AMIF refutes findings in EPIC study
March 7, 2013
by Meat&Poultry Staff
WASHINGTON – A new study out of Europe purports to show a link between processed meat consumption and cancer and cardiovascular disease. But the American Meat Institute Foundation challenged the findings.
The European Prospective Investigation into Cancer (EPIC) study claims that consuming 160 grams of processed meat per day can cause premature death. The study also suggests that other unhealthy behaviors go along with processed meat consumption. For example, men and women who ate the most red or processed meat in general consumed fewer fruits and vegetables than compared to with low intake. They also were more likely to be smokers and less likely to be college-educated.

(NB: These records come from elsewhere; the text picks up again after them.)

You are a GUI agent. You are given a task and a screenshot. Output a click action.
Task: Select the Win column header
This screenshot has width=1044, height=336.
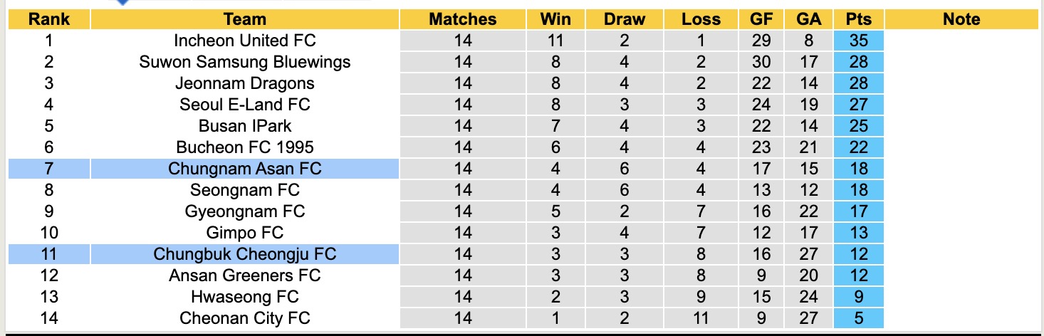point(555,20)
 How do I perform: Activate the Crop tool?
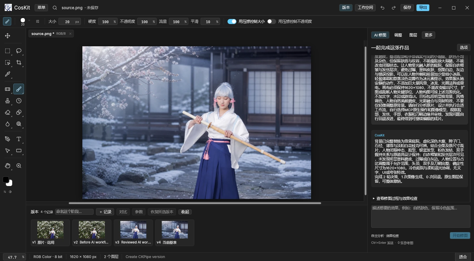coord(19,63)
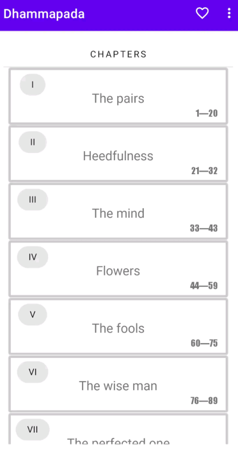The width and height of the screenshot is (238, 461).
Task: Tap the chapter VII numeral badge
Action: point(33,430)
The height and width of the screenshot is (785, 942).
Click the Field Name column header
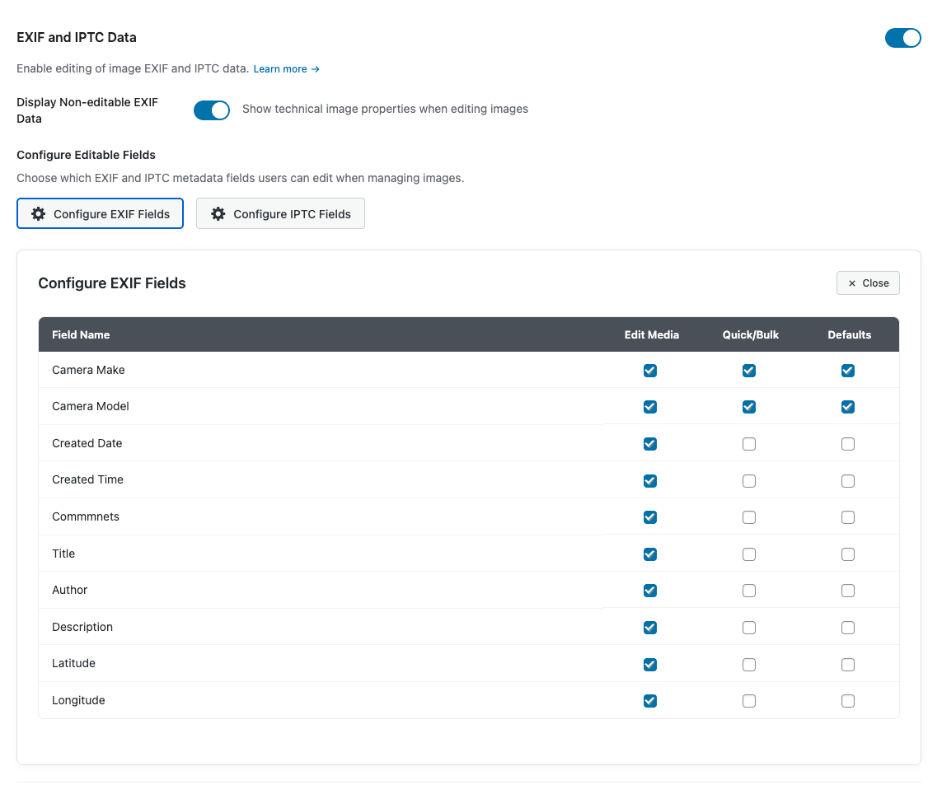pyautogui.click(x=81, y=335)
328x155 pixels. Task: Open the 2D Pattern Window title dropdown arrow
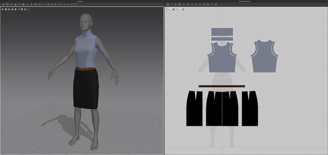pos(253,1)
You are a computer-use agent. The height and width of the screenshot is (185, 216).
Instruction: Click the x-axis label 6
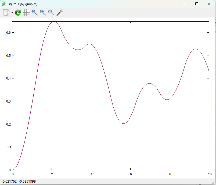(131, 174)
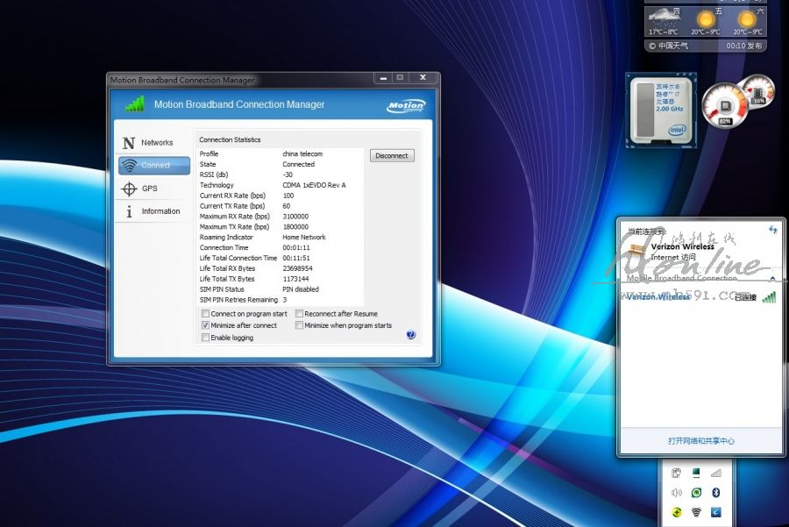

"Men with high red meat consumption consumed more alcohol than men with a low consumption, which was not seen in women," according to the study.
Researchers also concluded that 3.3 percent of all deaths could be prevented if people consumed less than 20 grams of processed meat per day. However, the study did not find an increased risk of death with red meat consumption, and that small amounts of red meat were beneficial.
“But all these results are based on data that is typically unreliable as participants are forced to try to remember what they ate days, weeks and even months before — a challenge for anyone,” said Betsy Booren, Ph.D., chief scientist for AMIF. “Then that data is run through statistical models and is presented as conclusive dietary recommendations for healthy living, when actual medical decisions should be made in consultation with your medical providers.”
Booren said 160 grams of processed meat is 5.6 ounces, which AMIF estimates is five times the daily amount of processed meat consumed, on average, in the US. She said that on average, government data show consumers eat 23 grams of hot dogs and deli meats per day.
“Americans consume the recommended amount of meat and poultry already, according to federal data,” Booren said. “In fact, it is the only food group consumed in the proper amount.”
Furthermore, the EPIC data reveals that consuming between 20 and 40 grams of processed meat per day does not increase risk of death, but eating very high levels of processed meat can increase risk.
“While we have significant concerns about the study’s methodology and results, if one chooses to accept the study’s conclusions, Americans can rest assured that their processed meat consumption is, on average, at the approximate level recommended by these researchers and can feel confident that red meat consumed as part of healthy balanced diet offers good nutrition and no increased risk of mortality,” Booren said. “And that’s good news.”
The goal of the EPIC study was to examine the association of red meat, processed meat, and poultry consumption with the risk of early death. The study included 448,568 men and women in 10 European countries without prevalent cancer, stroke, or heart attack, and with complete information about their diet, smoking, physical activity and body mass index. The subjects were between 35 and 69 years old at the start of the study.